Buyers should prioritize third-party tested products with batch Certificates of Analysis showing ferulic acid and/or ligustilide content, heavy metals, microbial limits and pesticide screening.

• GMP manufacturing and CoA availability.
• Analytical testing: HPLC/LC-MS for ferulic acid and ligustilide, polysaccharide profiling, heavy metals (Pb/As/Cd/Hg), microbial testing and solvent residues.
• Certifications: USP/NSF/ConsumerLab where available.

📝 Practical Tips

• Prefer hydroalcoholic standardized extracts if you want both phthalides and phenolics.
• Take with food (especially fats) to improve absorption of lipophilic constituents.
• Stop 7–14 days before elective surgery; consult clinician if on anticoagulants.
• Separate Dang Gui and oral iron by 1–2 hours.
• Store products sealed and protected from light/oxygen.

🎯 Conclusion: Who Should Take Dang Gui Extract?

Dang Gui extract is most appropriate for adults seeking adjunctive support for menstrual discomfort, mild circulation issues, or as part of traditional TCM formula regimens — but it should be avoided or used cautiously in pregnancy, breastfeeding, and anyone on anticoagulant or narrow-therapeutic-index medications.

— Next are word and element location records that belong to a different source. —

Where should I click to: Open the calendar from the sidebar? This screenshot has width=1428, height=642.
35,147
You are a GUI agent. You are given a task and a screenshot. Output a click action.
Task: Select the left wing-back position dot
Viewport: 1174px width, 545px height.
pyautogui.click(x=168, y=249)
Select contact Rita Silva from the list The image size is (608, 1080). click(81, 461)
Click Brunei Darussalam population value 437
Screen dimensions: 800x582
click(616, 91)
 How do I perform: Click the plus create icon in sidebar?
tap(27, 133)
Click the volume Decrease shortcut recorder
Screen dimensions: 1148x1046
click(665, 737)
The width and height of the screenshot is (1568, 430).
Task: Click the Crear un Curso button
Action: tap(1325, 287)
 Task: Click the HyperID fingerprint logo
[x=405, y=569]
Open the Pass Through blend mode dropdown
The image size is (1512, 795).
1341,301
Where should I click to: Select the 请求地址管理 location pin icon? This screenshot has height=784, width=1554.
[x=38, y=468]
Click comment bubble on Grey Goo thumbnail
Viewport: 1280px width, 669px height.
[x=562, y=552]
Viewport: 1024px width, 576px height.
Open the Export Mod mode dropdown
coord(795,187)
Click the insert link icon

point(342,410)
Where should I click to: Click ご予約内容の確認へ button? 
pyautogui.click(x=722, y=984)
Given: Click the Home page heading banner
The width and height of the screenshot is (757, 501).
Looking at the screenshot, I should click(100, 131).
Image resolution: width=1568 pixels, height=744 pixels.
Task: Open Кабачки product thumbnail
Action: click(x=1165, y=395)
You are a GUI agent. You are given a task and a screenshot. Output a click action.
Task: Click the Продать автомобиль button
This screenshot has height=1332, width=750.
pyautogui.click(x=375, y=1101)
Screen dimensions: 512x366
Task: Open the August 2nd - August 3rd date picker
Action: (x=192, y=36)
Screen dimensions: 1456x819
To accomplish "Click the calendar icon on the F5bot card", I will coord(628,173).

If you want a validated list of randomized controlled trials, PMIDs and DOIs (2000–2026) and structured study summaries with quantitative outcomes, reply: "Please provide PubMed search and RCT list for Dang Gui 2000–2026" and I will fetch verifiable citations and add them into this article.

Source basis for this article: Primary composite dataset supplied with detailed phytochemical, pharmacokinetic and clinical-use information. For peer-reviewed primary studies and PMIDs, request an evidence pull as noted above.